Exercise directions:
Please transcribe only the lines between the one containing "The height and" and the end of the records, both ends included, exactly as written; skip every picture.

Source data:
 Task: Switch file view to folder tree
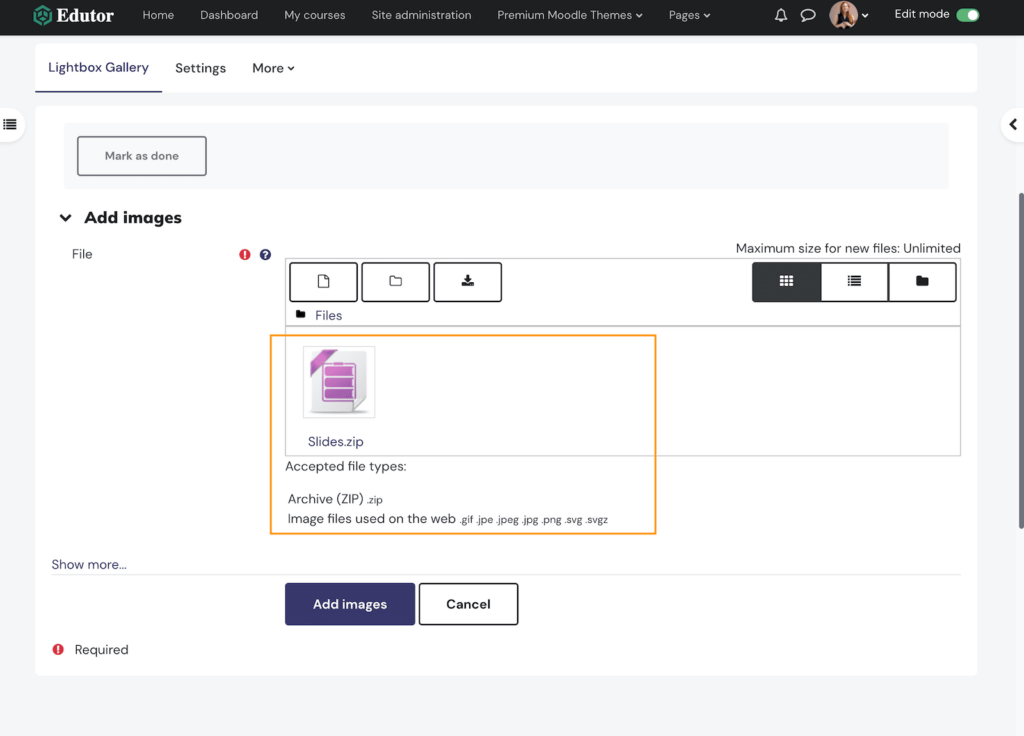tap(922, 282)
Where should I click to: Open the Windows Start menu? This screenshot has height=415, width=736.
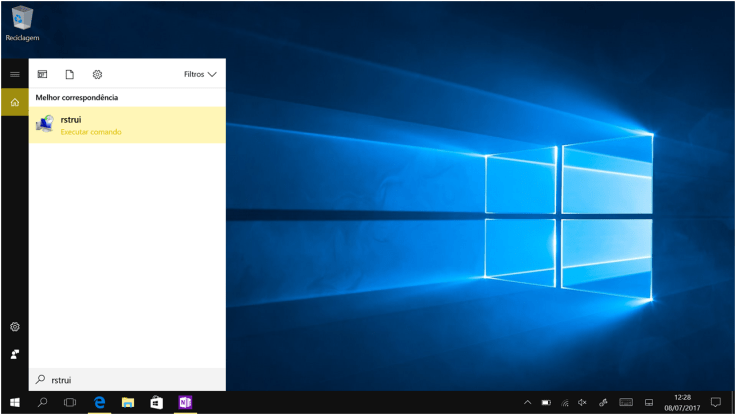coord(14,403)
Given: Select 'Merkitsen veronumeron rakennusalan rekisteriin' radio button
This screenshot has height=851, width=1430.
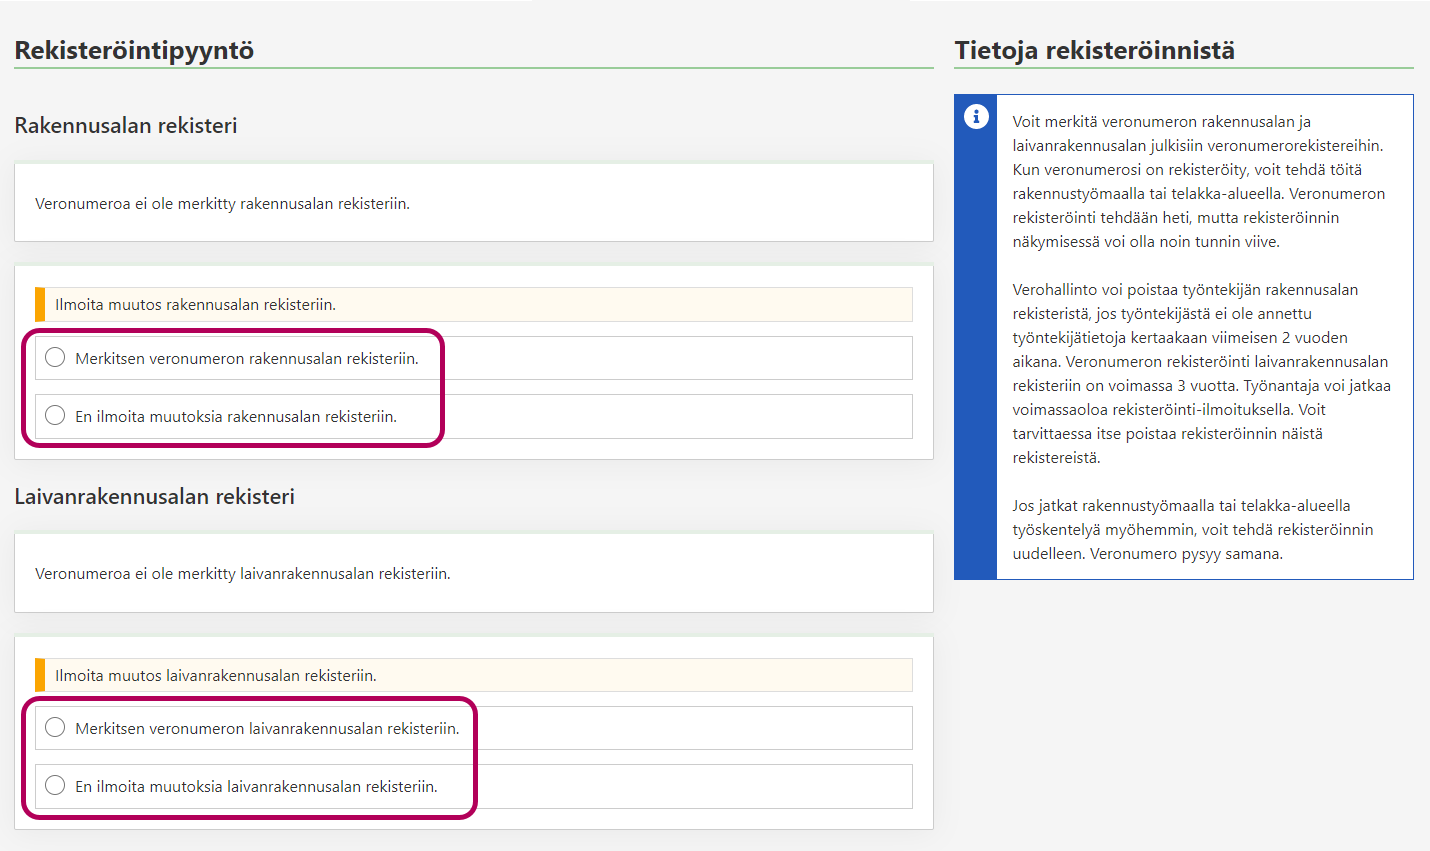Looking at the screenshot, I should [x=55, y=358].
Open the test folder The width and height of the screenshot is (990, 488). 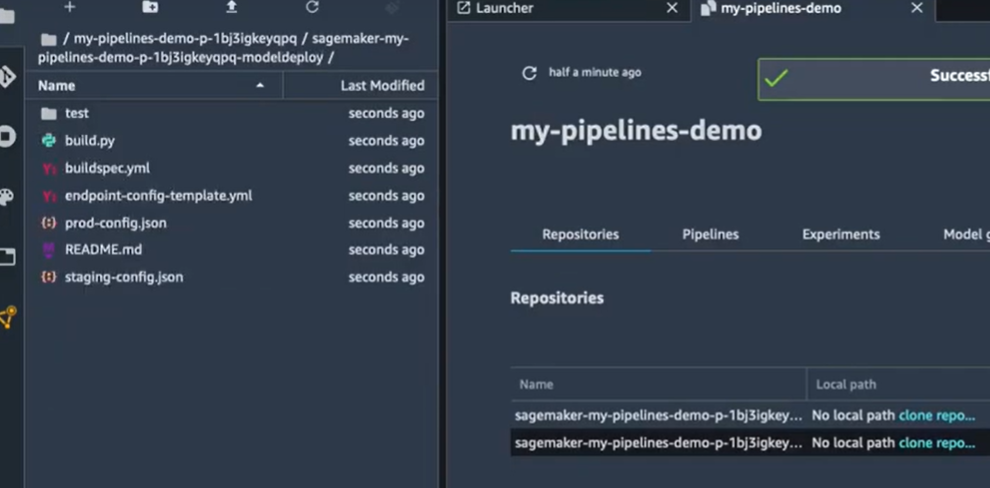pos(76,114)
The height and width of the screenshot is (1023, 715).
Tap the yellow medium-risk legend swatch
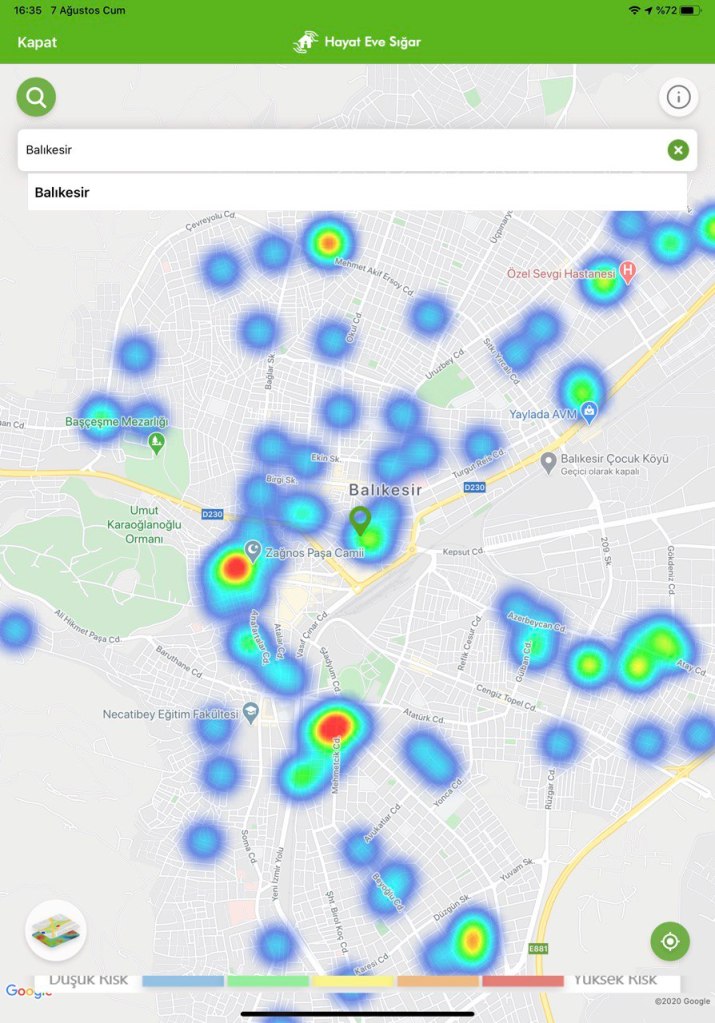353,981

Output for this task:
The height and width of the screenshot is (1023, 715).
Tap the yellow medium-risk legend swatch
353,981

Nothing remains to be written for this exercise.